‘In the Land of Believers’ by Gina Welch
In May 2007, deep into her time as a stealth member of Jerry Falwell’s Lynchburg, Va., congregation, Gina Welch had become unsettled about her comfort level there. The most recent alarming development: Falwell -- fundamentalist preacher, Moral Majority founder, bête noire of the American left -- had just died, and Welch, a Berkeley native and lifelong atheist, was sad about it.
Grief, however, was not the reason she stood a few days later in the crowd of mourners near the entrance to Falwell’s mega-church, a “Jesus first” pin adorning her chest. She was “undercover,” as she puts it, “posing as a church lady” to gather material for her first book.

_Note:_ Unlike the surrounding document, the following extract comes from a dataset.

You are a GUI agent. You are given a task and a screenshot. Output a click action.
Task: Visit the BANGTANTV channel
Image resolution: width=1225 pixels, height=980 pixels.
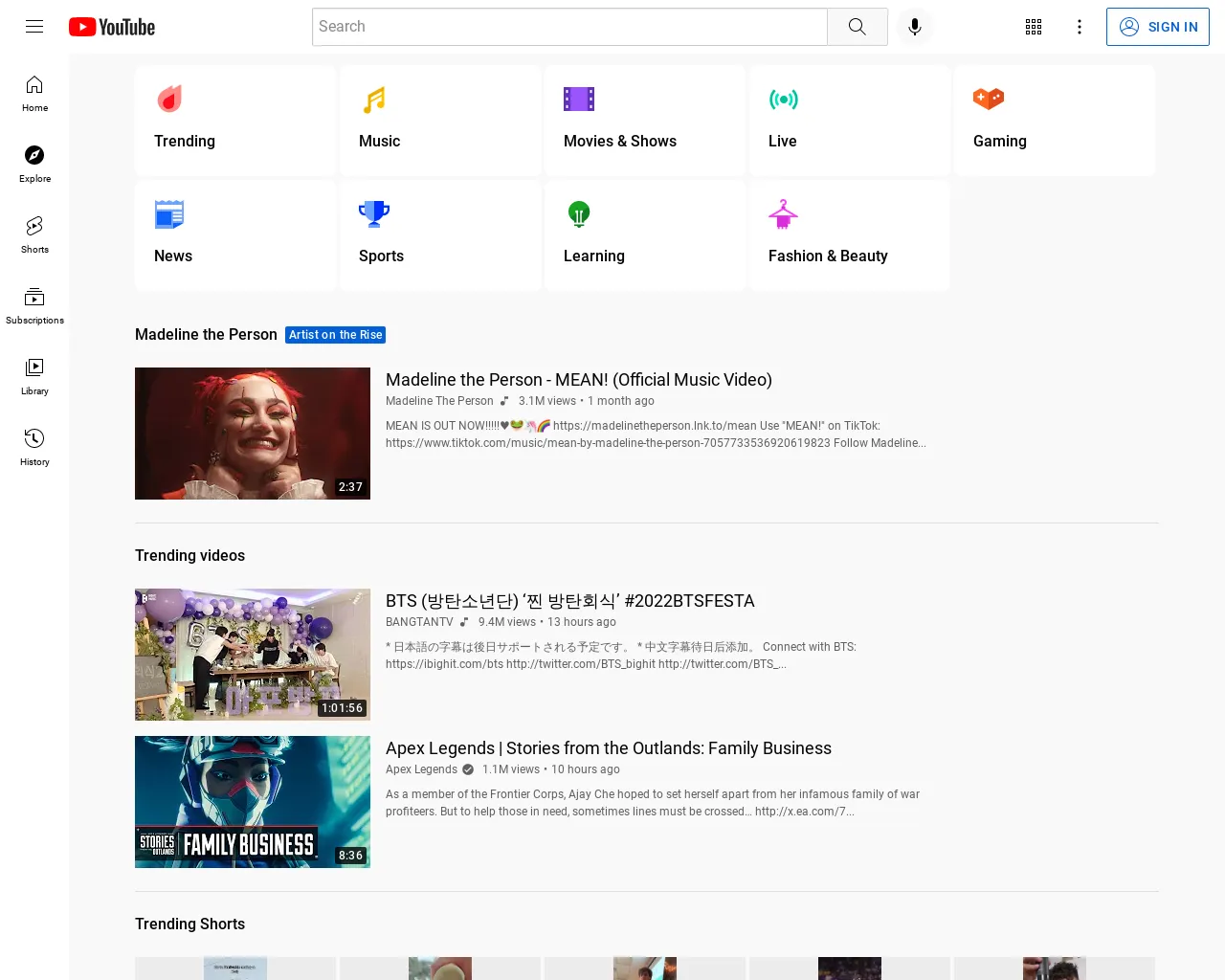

Following the trend in hip nonfiction, Welch’s “In the Land of Believers” records something of a wacky stunt: A 20-something, Yale-educated secular Jew from California infiltrates a nerve center of the religious right, pretending to get saved and evangelizing with the faithful, all the while concealing her true identity.
For all that, Welch explains, the impetus for the project was serious. She wanted to understand, for her own edification, “what my evangelical neighbors were like as people, unfiltered and off the record, not as the subjects of interviews conducted by the ‘liberal media.’ ” To get at the truth, she writes, her subjects “needed to know the microphone was off.”
And yet, this is disingenuous, for Welch’s microphone is never off. The people she encounters are always on the record; they just don’t know it. They also don’t know her, although they think they do.
As she becomes a regular at Thomas Road Baptist Church, joins a singles group there and journeys to Alaska on a mission trip with 16 others (their goal to win 100 souls for Jesus), some of her subjects genuinely believe she is their friend. When her slumbering conscience is half-awakened by the unwavering kindness of two of those people -- a young woman she calls Alice and a pastor she calls Ray -- Welch begins to have trouble compartmentalizing her different lives.
That, in the end, provides the queasy fascination and suspense of this Judas kiss of a book: not Welch’s unsurprising discoveries about evangelicals (it turns out they’re human, even lovable) but the awareness that eventually someone -- she or one of the people she’s fooled -- will unmask her, and heartbreak will follow.
To her credit as a writer, we ache for those who’ve left themselves vulnerable to her, but Welch’s behavior throws the book off balance. Intended as a work of anthropological investigation, “In the Land of Believers” morphs into melodrama, with the author in the role of villain.
One needn’t be a Christian, nor even believe that religion inherently merits respect, to cringe at the nonchalance with which she tramples on her subjects’ most sacred traditions.
In the 2004 movie “Saved!,” when Eva Amurri’s Jewish rebel character fakes getting saved at the mall, it’s comical. When Welch feigns the same thing one Sunday at church, it’s appalling, all the more because of her retrospective attempt at self-justification: She “didn’t yet have a deep understanding of how much it mattered to lie about this.”
Months later, as she’s about to be baptized in the pool overlooking the sanctuary, she’s put off by the “breeziness” of a church volunteer’s instructions to her. It’s impossible not to marvel: You’re calling her out for insufficient solemnity?
But worst is Welch’s betrayal of numerous individuals who don’t know they’re being studied -- some with a rather cruel eye; she is especially derisive of meticulously coiffed, heavily made-up women. Such a significant ethical transgression, a striking irony in a book intrinsically concerned with morality, is the fruit of a lie writers tell themselves sometimes: that collateral damage can’t be helped.
And yet, quite often, it can be.
One can’t help but wonder what kind of book Welch might have written had she decided against her elaborate masquerade. As Daniel Radosh points out in “Rapture Ready!,” his incisive 2008 exploration of Christian pop culture: “By definition, evangelicals engage with the culture at large.” With honesty, Welch might have earned the trust of the people at Thomas Road, or at least their cooperation.
Instead, with a youthful blend of cynicism and naïveté, she approached Falwell’s flock as if they were the enemy -- thereby setting herself up to be totally disarmed by their humanity. In this minor skirmish of the culture wars, score one for the evangelicals.
Collins-Hughes is a writer and editor in New York.